-- START SOURCE EXTRACT --
None of this is as big of a problem as the technical side of the game, though. The game absolutely chugs as you walk around through the voxel-style world, to the point that I was almost feeling nauseous at times. A game that looks like this really shouldn’t run this poorly, so I’m hoping it’s an optimization issue that the developer can fix with some patches. Moonglow Bay is also extremely buggy. I ran into full-stop crashes back to the Switch’s home menu more often than I’d like, and sometimes cut-scenes would play multiple times in a row. I managed to get stuck in objects a few times, too.

It’s frustrating because despite the flaws in the game’s design, I found myself enjoying the basic loop well enough. It’s no Stardew Valley or anything, but it’s fine. I was really cheering for the protagonist as they tried to bring themselves and their town back to life. This is a game I want to enjoy, but it’s very difficult to do so in its current state. Had I not been playing the game for review, I would have bailed out very early due to how queasy it made me feel.

Moonglow Bay has a lot of good aspects to it that unfortunately are balanced against some balancing and pacing issues. All of this is overshadowed by the game’s buggy, unpolished state here on the Switch. Between framerate issues, crashes, collision mess-ups, and other bizarre bugs, it’s hard to properly get into the world the game is trying to build. I’m hoping the game can improve with some updates, because there is something here that compelled me when the problems weren’t pushing me away.

SwitchArcade Score: 3/5

New Releases

Evil God Korone ($3.95)

Yubi-yubi! The best Vtuber doggo comes to the Switch in this Korone-themed twist on Tsugunohi. Just like in the regular game, you’re walking to the left continuously as scary things happen. Korone is known for her occasional yandere tendencies, and she leans into it here as she goes full-blown evil god on us. Water in the fire, why?! Okay, this has a very particular audience. They know who they are, and they will probably pick it up even if they are base cowards who hate horror. No confidence.
-- END SOURCE EXTRACT --
-- START RECORD SET --
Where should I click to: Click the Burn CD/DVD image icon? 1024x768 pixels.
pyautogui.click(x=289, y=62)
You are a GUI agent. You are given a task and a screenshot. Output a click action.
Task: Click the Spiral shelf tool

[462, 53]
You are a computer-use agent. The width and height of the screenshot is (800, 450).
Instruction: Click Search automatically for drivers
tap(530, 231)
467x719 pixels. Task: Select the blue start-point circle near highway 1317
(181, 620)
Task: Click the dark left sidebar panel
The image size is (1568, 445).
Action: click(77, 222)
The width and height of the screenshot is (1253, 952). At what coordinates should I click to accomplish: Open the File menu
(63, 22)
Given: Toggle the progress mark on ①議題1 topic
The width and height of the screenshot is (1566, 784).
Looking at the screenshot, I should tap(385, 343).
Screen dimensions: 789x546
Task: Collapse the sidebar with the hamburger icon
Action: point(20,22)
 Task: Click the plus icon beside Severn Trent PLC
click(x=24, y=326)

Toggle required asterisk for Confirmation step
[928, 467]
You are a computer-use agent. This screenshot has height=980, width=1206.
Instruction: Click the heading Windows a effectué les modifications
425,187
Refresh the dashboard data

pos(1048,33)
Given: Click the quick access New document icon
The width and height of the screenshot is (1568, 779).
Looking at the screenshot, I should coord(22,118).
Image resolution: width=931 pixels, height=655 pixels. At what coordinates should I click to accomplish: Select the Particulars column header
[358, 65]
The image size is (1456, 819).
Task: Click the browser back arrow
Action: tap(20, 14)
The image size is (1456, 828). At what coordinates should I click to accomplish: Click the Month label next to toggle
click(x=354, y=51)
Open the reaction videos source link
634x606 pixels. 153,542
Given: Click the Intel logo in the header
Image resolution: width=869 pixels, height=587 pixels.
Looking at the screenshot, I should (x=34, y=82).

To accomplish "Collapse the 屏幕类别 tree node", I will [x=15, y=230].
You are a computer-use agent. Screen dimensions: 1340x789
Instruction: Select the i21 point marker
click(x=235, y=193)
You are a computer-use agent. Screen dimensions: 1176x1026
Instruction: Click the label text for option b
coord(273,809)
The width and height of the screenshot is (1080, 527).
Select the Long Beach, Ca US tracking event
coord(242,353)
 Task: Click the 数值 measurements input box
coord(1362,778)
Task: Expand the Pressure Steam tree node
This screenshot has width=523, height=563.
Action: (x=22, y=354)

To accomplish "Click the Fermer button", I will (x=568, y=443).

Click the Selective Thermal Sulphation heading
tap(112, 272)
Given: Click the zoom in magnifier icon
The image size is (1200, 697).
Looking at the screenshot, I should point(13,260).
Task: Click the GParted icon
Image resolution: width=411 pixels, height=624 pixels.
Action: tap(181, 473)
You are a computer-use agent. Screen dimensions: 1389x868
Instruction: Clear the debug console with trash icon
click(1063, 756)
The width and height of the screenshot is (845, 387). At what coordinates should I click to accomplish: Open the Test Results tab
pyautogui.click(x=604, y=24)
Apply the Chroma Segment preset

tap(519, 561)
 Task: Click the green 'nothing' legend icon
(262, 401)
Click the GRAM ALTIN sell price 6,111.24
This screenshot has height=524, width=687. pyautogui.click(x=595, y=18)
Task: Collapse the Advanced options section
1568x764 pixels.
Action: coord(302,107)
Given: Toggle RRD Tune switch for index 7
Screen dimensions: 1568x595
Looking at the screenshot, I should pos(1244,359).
-- END RECORD SET --
REQUIRED TASKS:
1. Return everything in the review excerpt from "It’s frustrating because" down to "made me feel.", copied word for word.
2. Output everything in the records from their first line down to the line containing "Looking at the screenshot, I should coord(22,118)." as a JSON list of strings, one string per line, with blank lines omitted.

EXERCISE SOLUTIONS:
1.
It’s frustrating because despite the flaws in the game’s design, I found myself enjoying the basic loop well enough. It’s no Stardew Valley or anything, but it’s fine. I was really cheering for the protagonist as they tried to bring themselves and their town back to life. This is a game I want to enjoy, but it’s very difficult to do so in its current state. Had I not been playing the game for review, I would have bailed out very early due to how queasy it made me feel.

2.
[
  "Where should I click to: Click the Burn CD/DVD image icon? 1024x768 pixels.",
  "pyautogui.click(x=289, y=62)",
  "You are a GUI agent. You are given a task and a screenshot. Output a click action.",
  "Task: Click the Spiral shelf tool",
  "[462, 53]",
  "You are a computer-use agent. The width and height of the screenshot is (800, 450).",
  "Instruction: Click Search automatically for drivers",
  "tap(530, 231)",
  "467x719 pixels. Task: Select the blue start-point circle near highway 1317",
  "(181, 620)",
  "Task: Click the dark left sidebar panel",
  "The image size is (1568, 445).",
  "Action: click(77, 222)",
  "The width and height of the screenshot is (1253, 952). At what coordinates should I click to accomplish: Open the File menu",
  "(63, 22)",
  "Given: Toggle the progress mark on ①議題1 topic",
  "The width and height of the screenshot is (1566, 784).",
  "Looking at the screenshot, I should tap(385, 343).",
  "Screen dimensions: 789x546",
  "Task: Collapse the sidebar with the hamburger icon",
  "Action: point(20,22)",
  " Task: Click the plus icon beside Severn Trent PLC",
  "click(x=24, y=326)",
  "Toggle required asterisk for Confirmation step",
  "[928, 467]",
  "You are a computer-use agent. This screenshot has height=980, width=1206.",
  "Instruction: Click the heading Windows a effectué les modifications",
  "425,187",
  "Refresh the dashboard data",
  "pos(1048,33)",
  "Given: Click the quick access New document icon",
  "The width and height of the screenshot is (1568, 779).",
  "Looking at the screenshot, I should coord(22,118)."
]